KKにも“からゆきさん”はいたのか
“無名日本人”たちは何をしていたのであろうか。KKの戦前の旧称はジェッセルトンである。日本の南洋庁などの記録を調べても、ジェッセルトンに日本企業が進出を検討するのは日本軍進駐の後のようである。“からゆきさん”に関する歴史研究で共通しているのは商人や男性の出稼ぎ者が全くいないような地域にも、最初の日本人として“からゆきさん”が海外渡航しているということである。
ジェッセルトンは英領北ボルネオの開発拠点として港湾が整備され1902年(明治35年)には鉄道駅も開業した。当時からサンダカンと並んで栄えていた町である。サンダカンに少なくとも八つの娼館が存在したのに、ジェッセルトンに娼館が一つもなかったとは信じ難い。コタキナバル(KK)にも娼館があったとすれば、一世紀以上前に“からゆきさん”はいたはずである。
まぼろしの“からゆきさん”を求めて
とにかく歴史を掘り返すしかない。領事事務所に照会したが、戦前の資料は残っていないという。東京の外務省資料館でも同様のようであった。
KK市庁舎に出向いて公文書として在留邦人名簿、娼館の営業許可、保健衛生当局の娼婦衛生検査記録等がないか聞いた。残念ながら、戦前の文書は大半が連合軍空襲で焼失したという。もし残っているとしても、郊外の公文書館(Archive)に行くしかないとの指摘。しかも検索するには専門的な分類を理解している専門家の指導がないと無理とのこと。KKの歴史を編纂した女性歴史家を紹介してもらったが、KK市内から数時間の僻地に住んでおり連絡が取れなかった。
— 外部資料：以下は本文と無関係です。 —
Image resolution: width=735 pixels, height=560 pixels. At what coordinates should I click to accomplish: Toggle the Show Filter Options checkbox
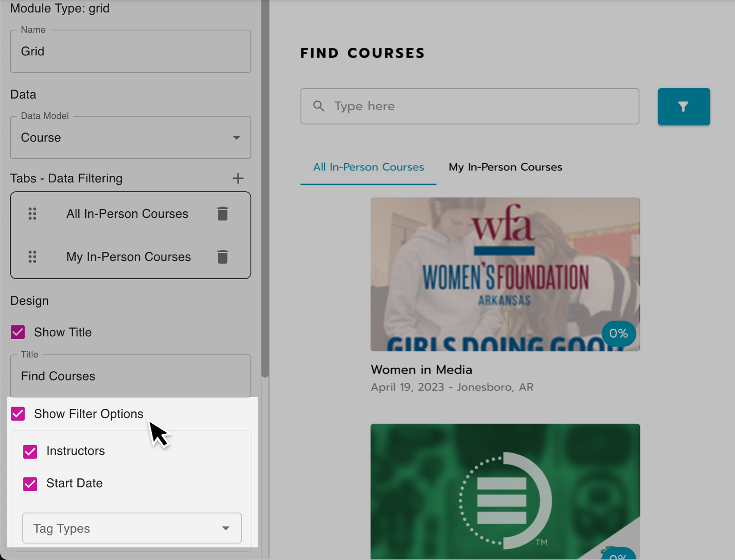pos(18,414)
地元の英字紙ボルネオ・ポストにも照会したが該当資料はなかった。そうこうして10日ほど経過した。
コタキナバル日本人墓地の無名日本人はやはり“からゆきさん”
諦めかけたときに、ゲストハウスでインターネット上で『サンダカン八番娼館』の粗筋を読んでいてアッと驚いた。サンダカン八番娼館の経営者(木下クニという女傑)が代わったのを機に、主人公北川サキがボルネオの「ヂッセルトン」の娼館に移ったと告白しているくだりを発見したのだ。
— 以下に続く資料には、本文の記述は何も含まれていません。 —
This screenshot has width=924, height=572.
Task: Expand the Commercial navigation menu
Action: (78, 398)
ヂッセルトンはKKの旧名ジェッセルトンのことである。北川サキは大正末期から昭和初期の時代に数年間ジェッセルトンの娼館で働いていたことを作者山崎朋子に伝えていたのだ。
実在の人物の証言により、コタキナバルに大正年間には既に娼館が実在していたことが確認されたのである。少女の時に売られてきた“からゆきさん”の平均寿命が20歳であったことを考えると、コタキナバル日本人墓地の無名日本人十数人の相当数が当時当地で無念の最期を遂げた“からゆきさん”であると考えて間違いないであろう。
ゲストハウスのバルコニーから夕陽を眺めながら、一世紀以上昔の日本の薄幸の少女たちの短い人生に想いを馳せた。